Description
Is there an existing issue for this?
- I have searched the existing issues
Current Behavior
https://github.com/milvus-io/bootcamp/blob/master/bootcamp/RAG/readthedocs_zilliz_langchain.ipynb
Chapter on "Chunking."
Code block "In[8]"
When the above process is executed, the following error occurs
///
ValueError Traceback (most recent call last)
Cell In[11], line 29
27 for doc in docs:
28 soup = BeautifulSoup(doc.page_content, 'html.parser')
---> 29 splits = html_splitter.split_text(str(soup))
30 for split in splits:
31 # Add the source URL and header values to the metadata
32 metadata = {}
File /usr/local/lib/python3.8/site-packages/langchain/text_splitter.py:589, in HTMLHeaderTextSplitter.split_text(self, text)

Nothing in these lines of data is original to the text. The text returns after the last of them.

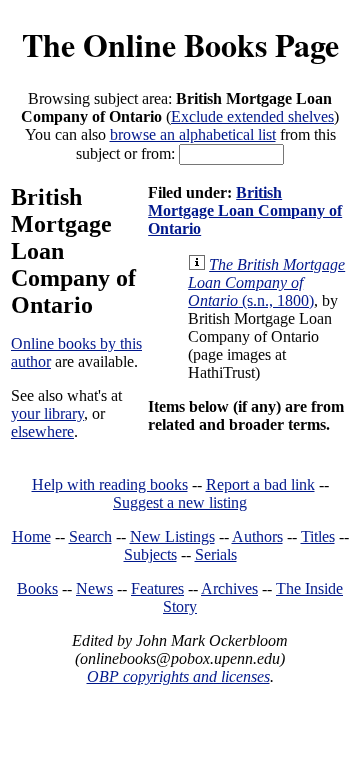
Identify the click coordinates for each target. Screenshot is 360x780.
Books (37, 588)
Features (157, 588)
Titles (318, 536)
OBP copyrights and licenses (178, 676)
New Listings (172, 536)
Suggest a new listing (180, 502)
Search (90, 536)
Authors (257, 536)
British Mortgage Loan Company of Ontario (245, 210)
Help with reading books (110, 484)
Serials (216, 554)
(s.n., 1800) (266, 282)
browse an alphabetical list (193, 134)
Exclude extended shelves (252, 116)
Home (31, 536)
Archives (229, 588)
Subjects (150, 554)
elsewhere (42, 431)
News (94, 588)
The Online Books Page (180, 44)
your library (47, 413)
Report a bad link (260, 484)
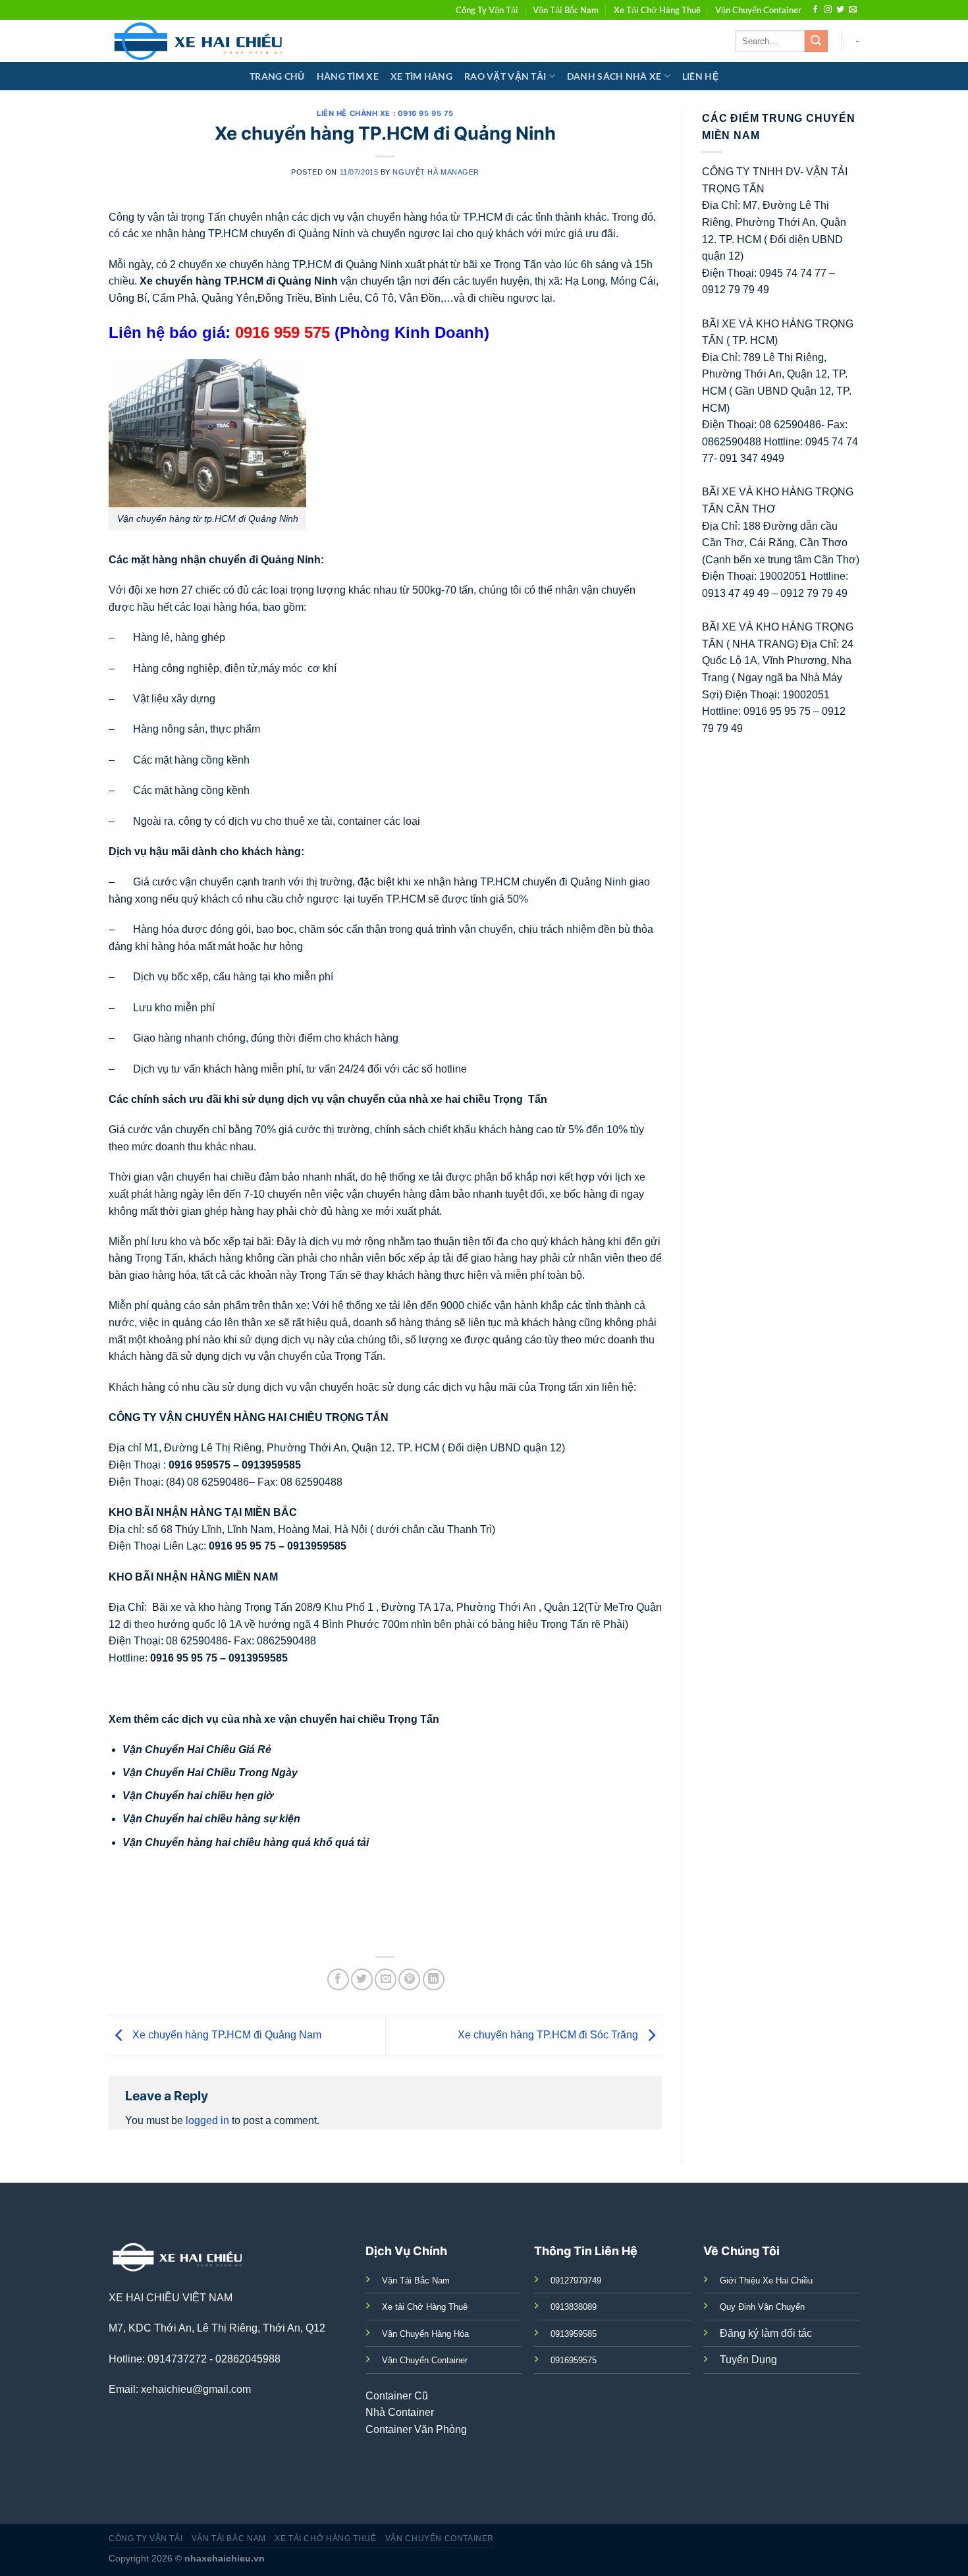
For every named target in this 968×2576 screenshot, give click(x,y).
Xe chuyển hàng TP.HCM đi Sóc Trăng (549, 2034)
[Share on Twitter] (362, 1979)
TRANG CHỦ (277, 76)
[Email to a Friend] (385, 1979)
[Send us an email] (853, 9)
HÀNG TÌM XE (348, 76)
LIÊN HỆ (700, 76)
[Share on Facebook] (338, 1979)
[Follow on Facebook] (815, 9)
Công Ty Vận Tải (487, 10)
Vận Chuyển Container (758, 10)
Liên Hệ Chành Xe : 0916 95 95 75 (385, 113)
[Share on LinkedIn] (433, 1979)
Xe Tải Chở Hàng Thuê (657, 10)
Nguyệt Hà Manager (435, 172)
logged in (207, 2120)
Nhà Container (399, 2412)
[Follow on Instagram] (828, 9)
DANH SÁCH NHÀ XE (614, 76)
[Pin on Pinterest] (409, 1979)
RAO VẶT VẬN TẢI (505, 76)
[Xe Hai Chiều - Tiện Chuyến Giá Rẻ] (201, 41)
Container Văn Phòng (416, 2429)
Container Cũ (396, 2395)
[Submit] (816, 41)
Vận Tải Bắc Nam (566, 10)
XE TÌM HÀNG (421, 76)
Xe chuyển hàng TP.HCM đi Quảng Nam (225, 2034)
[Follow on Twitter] (840, 9)
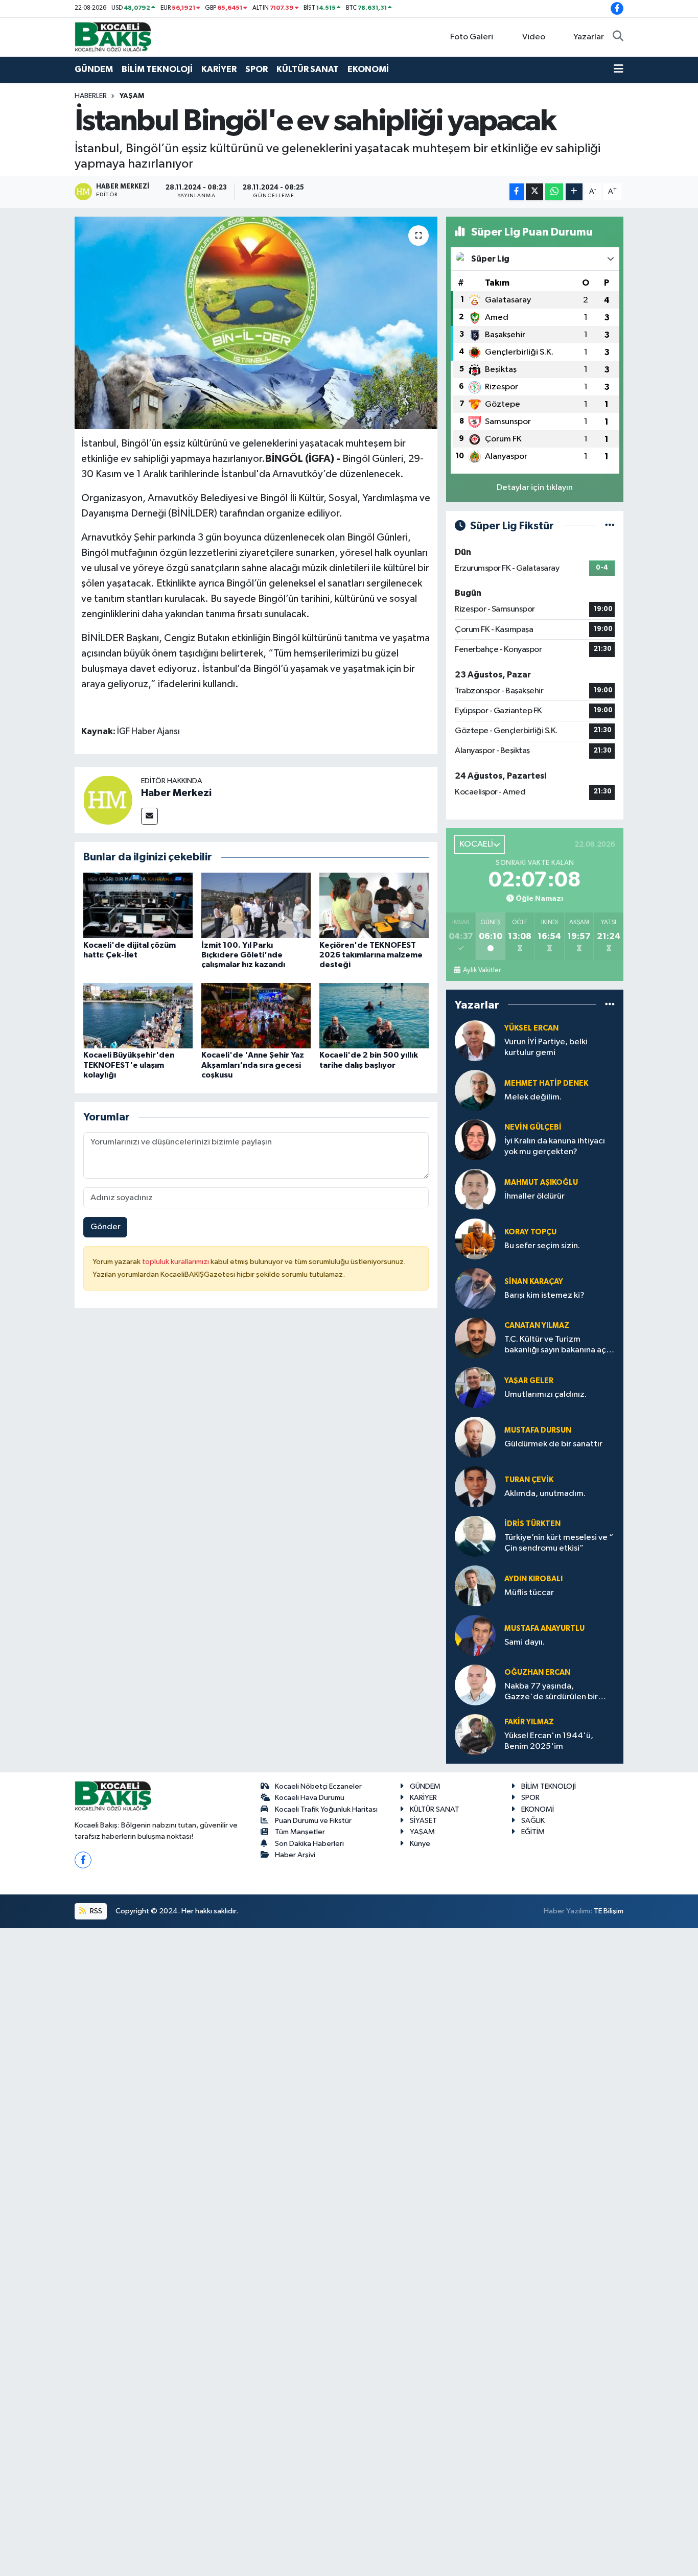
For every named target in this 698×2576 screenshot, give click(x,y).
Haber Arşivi (295, 1855)
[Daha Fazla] (574, 191)
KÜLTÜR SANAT (307, 69)
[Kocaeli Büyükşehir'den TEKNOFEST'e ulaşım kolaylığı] (138, 1015)
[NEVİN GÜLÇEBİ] (475, 1139)
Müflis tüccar (529, 1592)
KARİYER (219, 69)
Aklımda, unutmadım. (545, 1493)
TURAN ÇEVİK (528, 1480)
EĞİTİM (533, 1832)
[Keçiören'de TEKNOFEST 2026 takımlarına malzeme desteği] (374, 905)
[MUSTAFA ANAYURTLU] (475, 1635)
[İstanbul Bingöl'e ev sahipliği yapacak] (256, 323)
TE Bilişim (608, 1911)
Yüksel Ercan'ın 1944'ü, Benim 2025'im (548, 1741)
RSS (95, 1911)
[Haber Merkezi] (107, 799)
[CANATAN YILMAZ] (475, 1337)
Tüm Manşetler (300, 1832)
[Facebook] (83, 1860)
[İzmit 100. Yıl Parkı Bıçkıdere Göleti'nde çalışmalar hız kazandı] (256, 905)
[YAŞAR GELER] (475, 1387)
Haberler (91, 96)
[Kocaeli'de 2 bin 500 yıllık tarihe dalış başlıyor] (374, 1015)
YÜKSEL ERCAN (531, 1028)
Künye (420, 1843)
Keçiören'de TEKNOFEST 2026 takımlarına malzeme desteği (371, 955)
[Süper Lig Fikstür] (610, 526)
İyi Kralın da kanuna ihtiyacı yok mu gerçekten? (554, 1146)
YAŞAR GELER (528, 1381)
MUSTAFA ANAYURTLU (544, 1628)
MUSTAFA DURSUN (537, 1430)
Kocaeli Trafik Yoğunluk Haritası (326, 1809)
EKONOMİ (368, 69)
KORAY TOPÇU (530, 1232)
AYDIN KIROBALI (533, 1579)
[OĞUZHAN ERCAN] (475, 1684)
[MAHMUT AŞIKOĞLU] (475, 1189)
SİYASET (423, 1820)
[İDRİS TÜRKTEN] (475, 1536)
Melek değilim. (533, 1097)
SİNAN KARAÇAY (533, 1281)
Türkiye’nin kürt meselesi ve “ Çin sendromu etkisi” (558, 1543)
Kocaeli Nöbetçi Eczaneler (318, 1786)
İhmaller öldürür (534, 1196)
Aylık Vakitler (481, 970)
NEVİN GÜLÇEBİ (533, 1127)
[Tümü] (610, 1004)
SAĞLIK (533, 1820)
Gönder (105, 1227)
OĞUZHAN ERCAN (537, 1672)
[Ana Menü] (618, 69)
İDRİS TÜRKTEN (532, 1524)
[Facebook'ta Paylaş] (516, 191)
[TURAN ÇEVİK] (475, 1486)
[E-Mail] (149, 816)
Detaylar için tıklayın (535, 487)
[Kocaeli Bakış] (113, 36)
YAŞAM (132, 96)
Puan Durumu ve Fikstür (313, 1820)
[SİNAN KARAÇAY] (475, 1288)
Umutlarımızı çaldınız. (545, 1394)
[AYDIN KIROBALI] (475, 1585)
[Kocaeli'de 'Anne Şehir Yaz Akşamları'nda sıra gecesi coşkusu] (256, 1015)
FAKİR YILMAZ (529, 1722)
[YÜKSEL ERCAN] (475, 1040)
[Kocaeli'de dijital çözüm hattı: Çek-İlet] (138, 905)
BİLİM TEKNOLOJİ (157, 69)
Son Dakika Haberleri (309, 1843)
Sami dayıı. (524, 1642)
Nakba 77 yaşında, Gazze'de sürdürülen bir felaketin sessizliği (551, 1692)
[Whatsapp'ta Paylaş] (554, 191)
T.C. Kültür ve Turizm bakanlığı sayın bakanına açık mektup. (558, 1345)
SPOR (256, 69)
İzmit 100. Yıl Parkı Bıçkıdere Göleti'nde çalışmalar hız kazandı (243, 955)
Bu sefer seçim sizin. (542, 1246)
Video (533, 37)
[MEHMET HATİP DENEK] (475, 1090)
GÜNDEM (94, 69)
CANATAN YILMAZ (536, 1325)
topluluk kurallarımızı (176, 1262)
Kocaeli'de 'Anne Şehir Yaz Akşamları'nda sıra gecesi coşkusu (252, 1065)
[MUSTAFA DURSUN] (475, 1437)
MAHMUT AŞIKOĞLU (541, 1182)
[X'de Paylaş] (534, 191)
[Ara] (618, 37)
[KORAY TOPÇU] (475, 1238)
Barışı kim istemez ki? (544, 1295)
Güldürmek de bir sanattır (553, 1444)
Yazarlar (588, 37)
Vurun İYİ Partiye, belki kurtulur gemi (546, 1047)
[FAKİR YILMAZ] (475, 1734)
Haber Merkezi (176, 793)
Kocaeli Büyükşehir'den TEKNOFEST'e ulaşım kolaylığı (128, 1065)
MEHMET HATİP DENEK (546, 1083)
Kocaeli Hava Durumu (309, 1797)
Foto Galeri (471, 37)
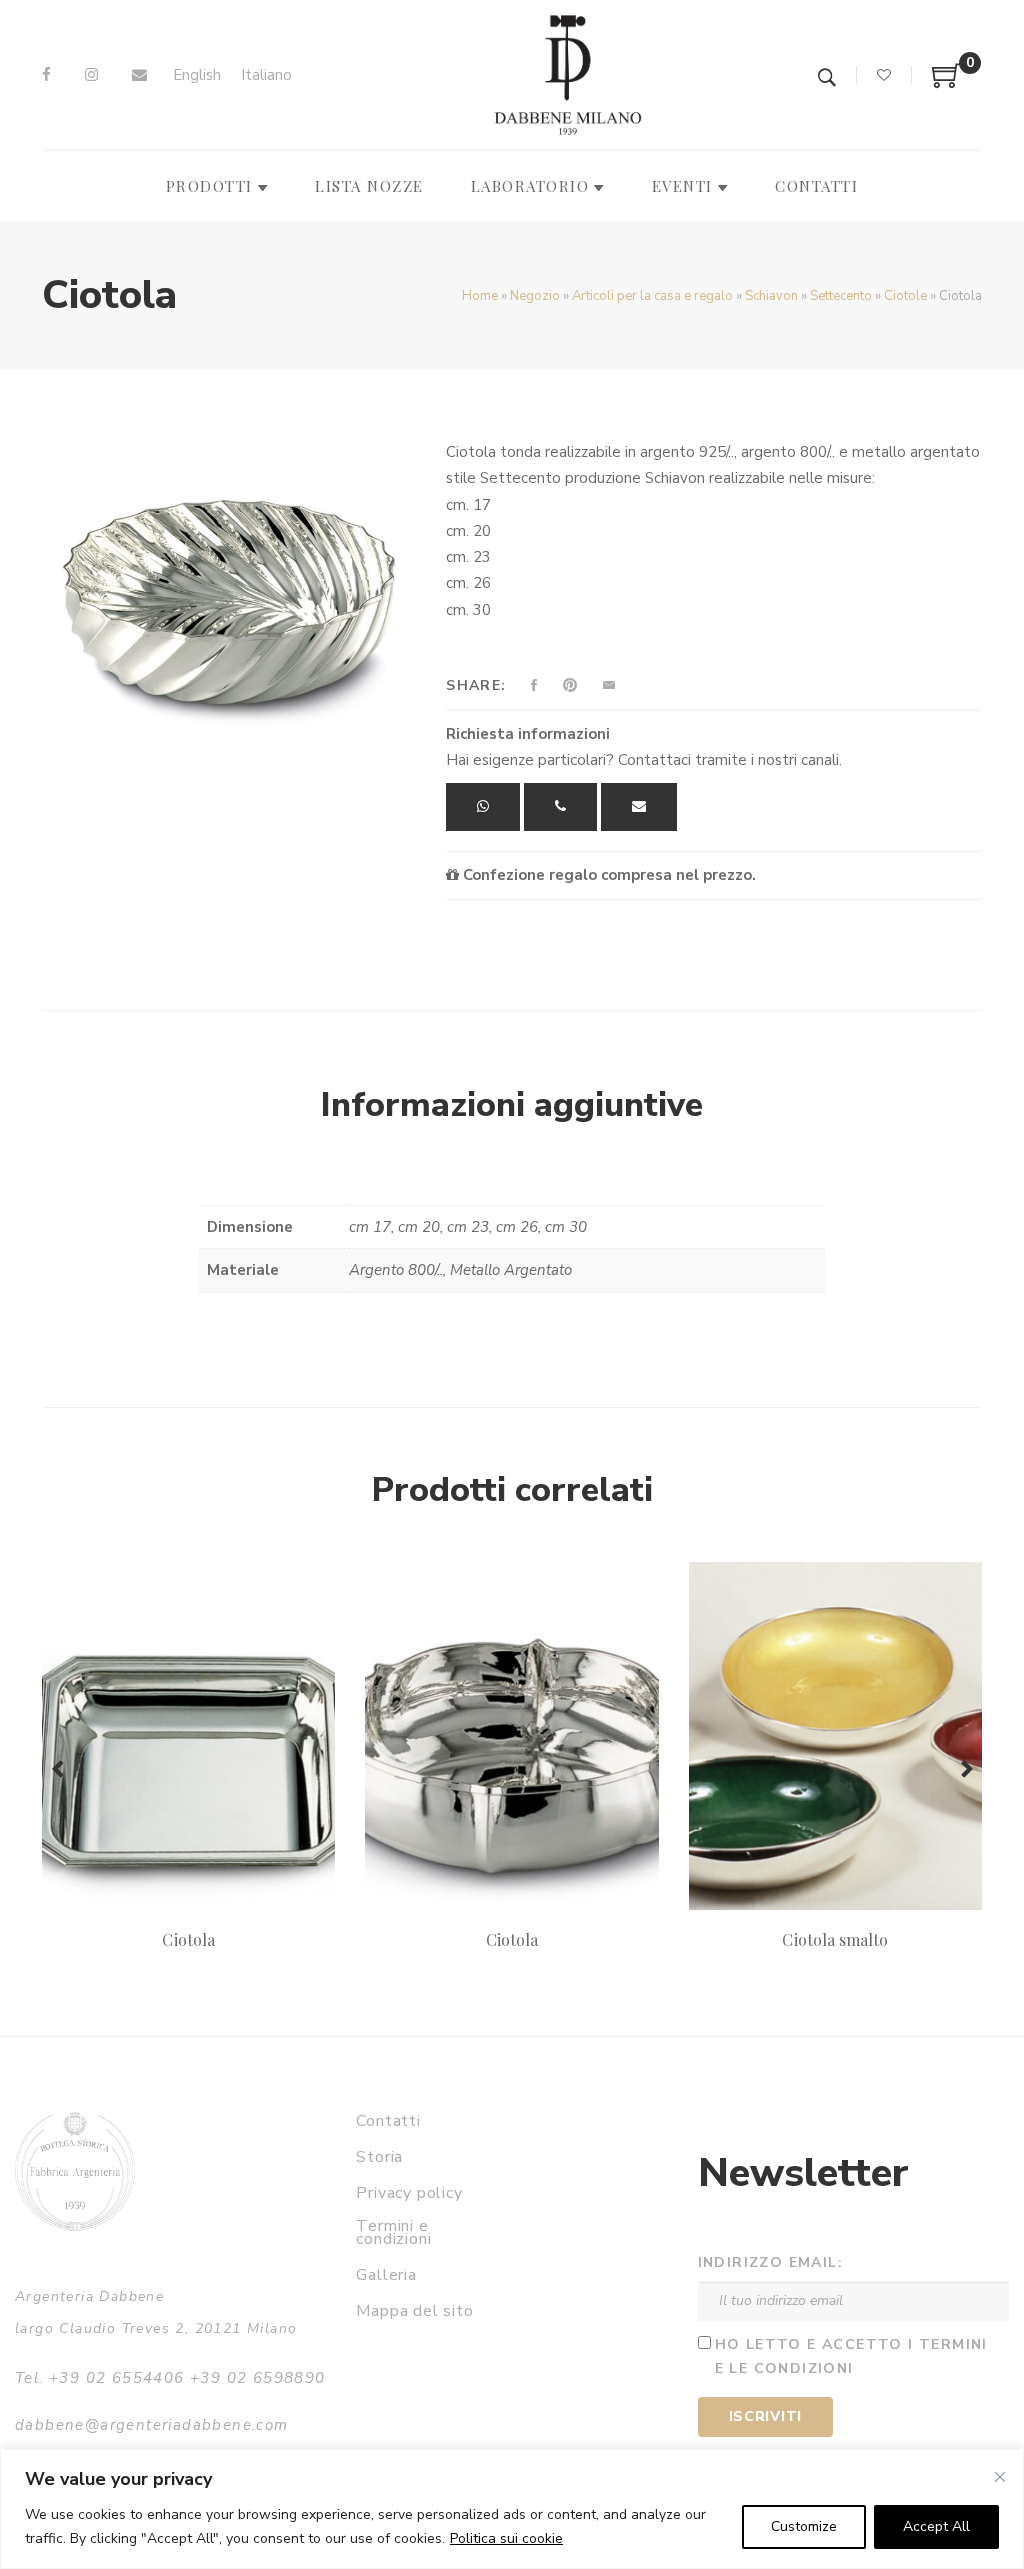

583 def split_text(self, text: str) -> List[Document]:
584 """Split HTML text string
585
586 Args:
587 text: HTML text
588 """
--> 589 return self.split_text_from_file(StringIO(text))
File /usr/local/lib/python3.8/site-packages/langchain/text_splitter.py:617, in HTMLHeaderTextSplitter.split_text_from_file(self, file)
615 xslt_tree = etree.parse(xslt_path)
616 transform = etree.XSLT(xslt_tree)
--> 617 result = transform(tree)
618 result_dom = etree.fromstring(str(result))
620 # create filter and mapping for header metadata
File src/lxml/xslt.pxi:509, in lxml.etree.XSLT.call()
File src/lxml/apihelpers.pxi:50, in lxml.etree._documentOrRaise()
ValueError: Input object has no document: lxml.etree._ElementTree
///
Expected Behavior
It seems that one of the sample documents (html) has no h1, h2 elements and is empty.
'rtdocs/pymilvus.readthedocs.io/en/latest/search.html'
I feel that this is causing the process to drop as it seems that empty characters are not expected in the following process. Shouldn't doc.page_content check for empty characters?
soup = BeautifulSoup(doc.page_content, 'html.parser')
Steps To Reproduce
https://github.com/milvus-io/bootcamp/blob/master/bootcamp/RAG/readthedocs_zilliz_langchain.ipynb
Chapter on "Chunking."
Code block "In[8]"
Execution of the above code.
Software version
Milvus : 2.3
OS : Debian GNU/Linux 12 (bookworm)
langchain: 0.1.5
Anything else?
No response